El maestro Juan Martínez que estaba allí
Juan Martínez existió
La expresión cultura local siempre me ha parecido una contradicción en los términos; valga el origen asturiano de José Luis Piquero, que se imbuye de yodo en Islantilla durante todo el año, para justificar este artículo sobre un poeta vecino, vecino más conocido, temo, fuera de nuestra provincia que dentro de sus límites.
Recibo una carta de presentación inmejorable, para quien no lo haya paladeado aún: sus Cincuenta poemas. Antología personal (1989-2014). Publicado por la editorial La Isla de Siltolá, este libro tiene toda la apariencia de ser bisagra entre la escritura de juventud y la madurez por llegar todavía de un autor joven para los parámetros literarios, pues apenas roza la cincuentena, y condensa un cuarto de siglo de lenta producción poética.
Vamos a empezar por lo que algunos creen desagradable: la teoría. Literatura es el uso de los recursos lingüísticos para expresar algo. Itero: no me valen ni los simples ingeniosos ni los embustidores de fantasías locas; de ahí, la necesidad de conocer la tradición, aunque sea para enterrarla. Cuando cojo un poeta lo primero que miro es si es capaz de manejar con soltura la forma, la horma, esto es: el verso. Primera prueba superada, basta coger la Carta para escribir o recibir cualquier día para encontrar endecasílabos y alejandrinos que fluyen con la naturalidad de una prosa no calculada y, sin embargo, guardan una interesante armonía de ideas y ritmo, siendo el acento interno de los versos la guía por la que van fluyendo los conceptos que nos despiertan para la melancolía o nos espolean el presente. Piquero es un poeta. No siempre llega uno a esta conclusión ante lo que lee, por muchos intros que haya pulsado el supuesto vate.

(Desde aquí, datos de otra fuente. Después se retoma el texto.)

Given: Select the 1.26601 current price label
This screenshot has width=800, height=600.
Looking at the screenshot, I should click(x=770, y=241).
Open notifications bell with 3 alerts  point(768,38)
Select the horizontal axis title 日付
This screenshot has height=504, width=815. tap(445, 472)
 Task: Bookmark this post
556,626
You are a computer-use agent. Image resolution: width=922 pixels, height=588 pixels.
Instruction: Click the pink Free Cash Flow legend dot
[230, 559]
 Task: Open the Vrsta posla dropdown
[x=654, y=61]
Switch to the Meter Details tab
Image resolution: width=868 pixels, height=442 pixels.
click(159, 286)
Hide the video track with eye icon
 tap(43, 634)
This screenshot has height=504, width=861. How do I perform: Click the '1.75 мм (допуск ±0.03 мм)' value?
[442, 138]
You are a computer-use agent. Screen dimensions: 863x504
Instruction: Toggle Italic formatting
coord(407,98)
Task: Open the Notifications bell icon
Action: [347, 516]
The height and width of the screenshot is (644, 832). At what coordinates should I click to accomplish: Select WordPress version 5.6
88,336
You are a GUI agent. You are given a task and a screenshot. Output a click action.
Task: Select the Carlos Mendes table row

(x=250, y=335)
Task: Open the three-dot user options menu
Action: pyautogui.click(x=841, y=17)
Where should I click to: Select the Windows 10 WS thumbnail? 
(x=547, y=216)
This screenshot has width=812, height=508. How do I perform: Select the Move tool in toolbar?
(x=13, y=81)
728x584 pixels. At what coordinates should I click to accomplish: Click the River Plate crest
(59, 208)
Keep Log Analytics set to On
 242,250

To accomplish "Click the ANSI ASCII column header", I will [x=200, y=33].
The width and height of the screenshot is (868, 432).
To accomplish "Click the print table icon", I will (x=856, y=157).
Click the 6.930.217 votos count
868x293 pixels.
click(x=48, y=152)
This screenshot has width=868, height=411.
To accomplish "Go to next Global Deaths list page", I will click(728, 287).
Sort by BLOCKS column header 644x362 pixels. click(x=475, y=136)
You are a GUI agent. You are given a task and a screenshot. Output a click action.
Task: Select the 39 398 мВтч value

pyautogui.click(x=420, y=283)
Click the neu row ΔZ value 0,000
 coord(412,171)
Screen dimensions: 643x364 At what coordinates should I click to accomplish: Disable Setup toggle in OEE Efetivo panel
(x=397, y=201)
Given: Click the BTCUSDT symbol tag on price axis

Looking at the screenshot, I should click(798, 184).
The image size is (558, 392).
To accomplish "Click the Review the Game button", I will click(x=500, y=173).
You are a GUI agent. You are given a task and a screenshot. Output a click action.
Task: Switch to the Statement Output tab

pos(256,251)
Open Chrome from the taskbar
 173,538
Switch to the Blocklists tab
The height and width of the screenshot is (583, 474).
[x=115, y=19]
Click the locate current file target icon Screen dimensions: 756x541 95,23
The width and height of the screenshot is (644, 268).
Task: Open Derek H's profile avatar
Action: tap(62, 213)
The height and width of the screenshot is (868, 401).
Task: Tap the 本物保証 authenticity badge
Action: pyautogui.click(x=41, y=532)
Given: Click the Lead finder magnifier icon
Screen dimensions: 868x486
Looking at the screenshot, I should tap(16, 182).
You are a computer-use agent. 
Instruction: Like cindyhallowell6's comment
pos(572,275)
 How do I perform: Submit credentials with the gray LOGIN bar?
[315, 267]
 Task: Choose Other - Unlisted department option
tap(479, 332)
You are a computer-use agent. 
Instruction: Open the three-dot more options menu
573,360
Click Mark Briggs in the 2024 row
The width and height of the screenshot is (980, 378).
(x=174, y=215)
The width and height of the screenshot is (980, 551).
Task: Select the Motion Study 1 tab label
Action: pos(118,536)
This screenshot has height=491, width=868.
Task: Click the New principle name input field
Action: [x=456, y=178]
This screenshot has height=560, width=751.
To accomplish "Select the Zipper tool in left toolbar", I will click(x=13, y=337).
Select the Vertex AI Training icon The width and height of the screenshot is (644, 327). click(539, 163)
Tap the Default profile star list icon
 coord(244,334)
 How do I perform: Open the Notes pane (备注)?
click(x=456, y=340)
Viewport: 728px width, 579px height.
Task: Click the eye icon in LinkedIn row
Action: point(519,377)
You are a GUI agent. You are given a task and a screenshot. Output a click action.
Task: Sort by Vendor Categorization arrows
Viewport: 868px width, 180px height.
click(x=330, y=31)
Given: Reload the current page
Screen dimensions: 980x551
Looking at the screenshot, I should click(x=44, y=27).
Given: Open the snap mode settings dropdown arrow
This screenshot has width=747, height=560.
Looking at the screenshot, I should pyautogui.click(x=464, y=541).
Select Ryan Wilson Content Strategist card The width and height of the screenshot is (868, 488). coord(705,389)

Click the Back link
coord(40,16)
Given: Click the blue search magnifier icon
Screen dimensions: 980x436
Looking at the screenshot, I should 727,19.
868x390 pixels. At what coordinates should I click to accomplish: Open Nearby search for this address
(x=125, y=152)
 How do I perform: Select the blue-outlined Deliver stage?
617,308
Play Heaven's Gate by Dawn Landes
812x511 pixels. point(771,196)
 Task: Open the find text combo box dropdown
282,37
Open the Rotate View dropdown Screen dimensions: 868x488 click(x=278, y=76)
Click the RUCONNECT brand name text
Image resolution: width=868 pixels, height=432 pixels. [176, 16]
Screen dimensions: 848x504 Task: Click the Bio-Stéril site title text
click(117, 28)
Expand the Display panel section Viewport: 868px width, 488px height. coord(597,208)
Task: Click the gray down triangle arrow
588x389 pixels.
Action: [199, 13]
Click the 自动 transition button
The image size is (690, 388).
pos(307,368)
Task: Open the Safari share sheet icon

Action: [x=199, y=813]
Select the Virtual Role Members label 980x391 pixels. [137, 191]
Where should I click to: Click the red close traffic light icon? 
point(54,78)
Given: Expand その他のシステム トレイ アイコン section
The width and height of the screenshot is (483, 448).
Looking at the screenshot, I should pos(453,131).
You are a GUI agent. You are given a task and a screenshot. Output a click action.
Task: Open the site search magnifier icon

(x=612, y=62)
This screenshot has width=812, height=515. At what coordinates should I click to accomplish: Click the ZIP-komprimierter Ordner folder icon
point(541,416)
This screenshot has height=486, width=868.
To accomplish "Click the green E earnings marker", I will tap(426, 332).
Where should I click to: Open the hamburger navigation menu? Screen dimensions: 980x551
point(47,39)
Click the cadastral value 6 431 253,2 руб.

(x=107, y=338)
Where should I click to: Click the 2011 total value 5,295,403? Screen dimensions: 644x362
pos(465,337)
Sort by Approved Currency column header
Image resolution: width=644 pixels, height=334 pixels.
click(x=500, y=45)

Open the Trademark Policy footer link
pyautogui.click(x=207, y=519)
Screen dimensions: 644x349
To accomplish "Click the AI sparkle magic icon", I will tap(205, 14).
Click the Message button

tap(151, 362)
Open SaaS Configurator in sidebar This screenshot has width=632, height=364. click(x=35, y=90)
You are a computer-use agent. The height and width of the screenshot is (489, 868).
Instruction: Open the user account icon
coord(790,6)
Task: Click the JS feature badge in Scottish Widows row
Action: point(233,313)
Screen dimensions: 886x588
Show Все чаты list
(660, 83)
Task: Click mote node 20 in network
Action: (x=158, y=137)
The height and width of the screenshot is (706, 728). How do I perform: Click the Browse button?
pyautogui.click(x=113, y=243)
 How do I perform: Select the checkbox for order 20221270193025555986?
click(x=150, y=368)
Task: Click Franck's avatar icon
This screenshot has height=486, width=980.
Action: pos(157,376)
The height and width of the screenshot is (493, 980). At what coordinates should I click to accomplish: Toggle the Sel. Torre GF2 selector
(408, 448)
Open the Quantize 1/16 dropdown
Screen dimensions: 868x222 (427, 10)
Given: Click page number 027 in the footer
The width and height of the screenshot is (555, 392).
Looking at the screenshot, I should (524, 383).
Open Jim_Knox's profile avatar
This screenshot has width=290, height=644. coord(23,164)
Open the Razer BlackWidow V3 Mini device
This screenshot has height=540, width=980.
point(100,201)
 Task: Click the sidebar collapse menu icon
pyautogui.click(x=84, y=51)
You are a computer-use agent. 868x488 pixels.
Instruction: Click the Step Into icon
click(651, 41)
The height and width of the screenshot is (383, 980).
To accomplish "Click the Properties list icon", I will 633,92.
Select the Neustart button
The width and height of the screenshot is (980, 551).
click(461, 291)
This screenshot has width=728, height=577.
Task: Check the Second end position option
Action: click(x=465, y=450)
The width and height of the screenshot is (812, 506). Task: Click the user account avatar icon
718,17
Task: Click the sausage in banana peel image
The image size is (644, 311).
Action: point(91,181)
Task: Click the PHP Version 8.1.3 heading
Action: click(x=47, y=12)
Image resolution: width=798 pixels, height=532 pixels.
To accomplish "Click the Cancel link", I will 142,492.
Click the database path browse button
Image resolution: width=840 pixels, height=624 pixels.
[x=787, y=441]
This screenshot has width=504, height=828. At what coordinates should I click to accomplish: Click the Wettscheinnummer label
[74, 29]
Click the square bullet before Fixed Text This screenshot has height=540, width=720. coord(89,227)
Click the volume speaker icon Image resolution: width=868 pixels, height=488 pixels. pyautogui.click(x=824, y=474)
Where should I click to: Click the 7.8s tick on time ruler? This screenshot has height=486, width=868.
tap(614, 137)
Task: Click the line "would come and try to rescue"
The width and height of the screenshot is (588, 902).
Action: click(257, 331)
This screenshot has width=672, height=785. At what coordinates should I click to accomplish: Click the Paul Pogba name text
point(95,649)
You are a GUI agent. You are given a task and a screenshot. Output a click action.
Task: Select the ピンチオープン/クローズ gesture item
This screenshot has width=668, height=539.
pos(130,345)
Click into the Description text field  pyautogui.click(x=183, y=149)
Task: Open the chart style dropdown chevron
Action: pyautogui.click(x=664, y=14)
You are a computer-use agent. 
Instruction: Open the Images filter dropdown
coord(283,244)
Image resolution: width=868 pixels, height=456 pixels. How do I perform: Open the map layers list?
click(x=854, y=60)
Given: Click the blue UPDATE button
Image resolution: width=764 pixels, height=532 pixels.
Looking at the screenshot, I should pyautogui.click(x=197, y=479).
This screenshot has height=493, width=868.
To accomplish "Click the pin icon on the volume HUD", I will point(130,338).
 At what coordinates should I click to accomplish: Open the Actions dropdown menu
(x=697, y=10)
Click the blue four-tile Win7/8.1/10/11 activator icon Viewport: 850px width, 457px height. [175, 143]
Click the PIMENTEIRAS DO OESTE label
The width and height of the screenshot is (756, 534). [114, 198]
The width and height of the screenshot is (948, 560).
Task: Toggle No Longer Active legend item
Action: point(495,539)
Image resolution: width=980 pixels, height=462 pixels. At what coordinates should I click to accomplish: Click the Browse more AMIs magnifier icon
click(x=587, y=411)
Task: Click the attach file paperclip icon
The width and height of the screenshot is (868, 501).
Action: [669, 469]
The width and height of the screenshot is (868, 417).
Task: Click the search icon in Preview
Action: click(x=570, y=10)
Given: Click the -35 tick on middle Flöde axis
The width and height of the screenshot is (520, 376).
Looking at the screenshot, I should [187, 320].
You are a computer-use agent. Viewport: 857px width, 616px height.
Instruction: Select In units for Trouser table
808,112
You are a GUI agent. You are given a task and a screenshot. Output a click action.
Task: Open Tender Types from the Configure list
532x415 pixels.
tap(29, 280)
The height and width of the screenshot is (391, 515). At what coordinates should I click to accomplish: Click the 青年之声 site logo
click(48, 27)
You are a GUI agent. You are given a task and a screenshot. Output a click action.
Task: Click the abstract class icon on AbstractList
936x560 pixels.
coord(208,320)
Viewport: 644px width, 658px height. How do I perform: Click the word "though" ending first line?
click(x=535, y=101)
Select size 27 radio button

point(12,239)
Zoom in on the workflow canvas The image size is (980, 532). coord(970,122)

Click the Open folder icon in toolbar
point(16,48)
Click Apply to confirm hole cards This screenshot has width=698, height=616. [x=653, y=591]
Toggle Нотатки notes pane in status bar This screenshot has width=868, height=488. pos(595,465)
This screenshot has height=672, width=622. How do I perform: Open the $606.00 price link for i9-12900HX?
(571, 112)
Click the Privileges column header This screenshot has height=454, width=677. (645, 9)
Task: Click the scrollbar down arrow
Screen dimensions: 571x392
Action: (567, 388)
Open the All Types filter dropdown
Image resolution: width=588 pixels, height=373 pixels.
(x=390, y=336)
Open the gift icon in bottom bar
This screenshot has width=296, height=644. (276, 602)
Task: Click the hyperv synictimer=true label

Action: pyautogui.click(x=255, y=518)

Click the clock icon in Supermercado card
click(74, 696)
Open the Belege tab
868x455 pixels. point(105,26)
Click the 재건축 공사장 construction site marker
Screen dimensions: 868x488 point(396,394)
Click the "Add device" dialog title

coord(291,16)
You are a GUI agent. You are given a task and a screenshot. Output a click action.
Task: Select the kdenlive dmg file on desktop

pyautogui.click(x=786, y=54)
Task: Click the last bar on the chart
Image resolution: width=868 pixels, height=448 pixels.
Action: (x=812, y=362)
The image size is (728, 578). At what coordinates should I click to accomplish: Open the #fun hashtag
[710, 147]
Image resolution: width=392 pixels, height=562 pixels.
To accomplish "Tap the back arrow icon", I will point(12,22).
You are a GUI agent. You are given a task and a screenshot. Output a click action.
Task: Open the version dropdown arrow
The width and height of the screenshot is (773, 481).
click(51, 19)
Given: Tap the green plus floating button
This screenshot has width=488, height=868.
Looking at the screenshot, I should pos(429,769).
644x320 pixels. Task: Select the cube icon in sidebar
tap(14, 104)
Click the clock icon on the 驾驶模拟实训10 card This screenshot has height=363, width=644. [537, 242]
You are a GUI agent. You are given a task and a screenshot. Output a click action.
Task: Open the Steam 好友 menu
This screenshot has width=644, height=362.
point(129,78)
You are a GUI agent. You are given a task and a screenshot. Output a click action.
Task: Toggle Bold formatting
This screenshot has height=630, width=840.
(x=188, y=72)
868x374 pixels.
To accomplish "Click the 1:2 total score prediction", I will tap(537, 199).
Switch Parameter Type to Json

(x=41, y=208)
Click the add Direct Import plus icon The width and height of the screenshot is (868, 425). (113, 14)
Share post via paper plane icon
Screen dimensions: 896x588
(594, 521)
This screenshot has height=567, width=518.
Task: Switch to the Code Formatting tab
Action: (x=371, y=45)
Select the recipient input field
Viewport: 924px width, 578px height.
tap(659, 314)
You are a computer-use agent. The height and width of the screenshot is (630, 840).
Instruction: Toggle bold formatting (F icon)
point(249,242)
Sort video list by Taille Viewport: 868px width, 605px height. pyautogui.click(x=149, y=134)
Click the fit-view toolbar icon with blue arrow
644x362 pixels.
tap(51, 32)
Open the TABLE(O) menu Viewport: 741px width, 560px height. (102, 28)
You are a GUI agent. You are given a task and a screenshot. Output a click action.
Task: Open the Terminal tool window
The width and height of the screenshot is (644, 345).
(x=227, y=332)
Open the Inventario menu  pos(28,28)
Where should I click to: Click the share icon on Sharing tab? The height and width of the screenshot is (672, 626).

Segunda prueba: la autenticidad del discurso. Leyendo a Piquero tiende uno a caer en la trampa de interpretar sus poemas como una exposición brutal de su biografía; en el fondo, la Literatura siempre es un catálogo de las miserias y grandezas de sus autores, pero construir un yo poético convertido en horizonte en el que el lector pueda mirar su propia vida y, por tanto, convertir un discurso en auténtico, comprometido y útil, eso es poesía, y parece que Piquero la conoce.
Hay una sensación de unidad en estos poemas, compuestos durante media vida; la amoralidad es patente, entiéndase: no hay lecciones, sino reflexiones; no hay directrices, sino la sorpresa eterna de todo humano condenado a vivir la vida; en cierta medida, late un existencialismo emotivo porque el personaje no aparece como factor de la realidad, sino como víctima suya; sentimos simpatía por las personas de sus poemas porque, como nosotros, a nada que nos pensemos en el mundo, vemos nuestra insignificancia, la inexistente trascendencia de nuestros actos y la vanagloria de creernos marionetas de una obra que nadie escribió en realidad. En la poesía de Piquero no cabe Dios. Esa soberbia de quien se cree digno de la divinidad queda para el crédulo aspirante a paraísos. El Edén de este asturiano es el mundo del hombre, con sus debilidades, pecados, inseguridades e incoherencias. No puedo dejar de recomendar, en esta misma editorial, el impactante Caín de Lord Byron, magníficamente traducido por este adoptado del Sur.
Quemaduras forma parte de un puñado de inéditos añadidos al final del libro, permitiéndonos hacernos una idea de sus nuevos derroteros, la nueva mirada sobre la sorpresa permanente de verse viejo en un mundo que ya nos sobrepasa a cierta edad, donde el joven con "su escupitajo traza un bello arco hacia nosotros"... Y nosotros sabemos que algún día éste verá venir el de otro, pero ya no estaremos aquí para contarlo.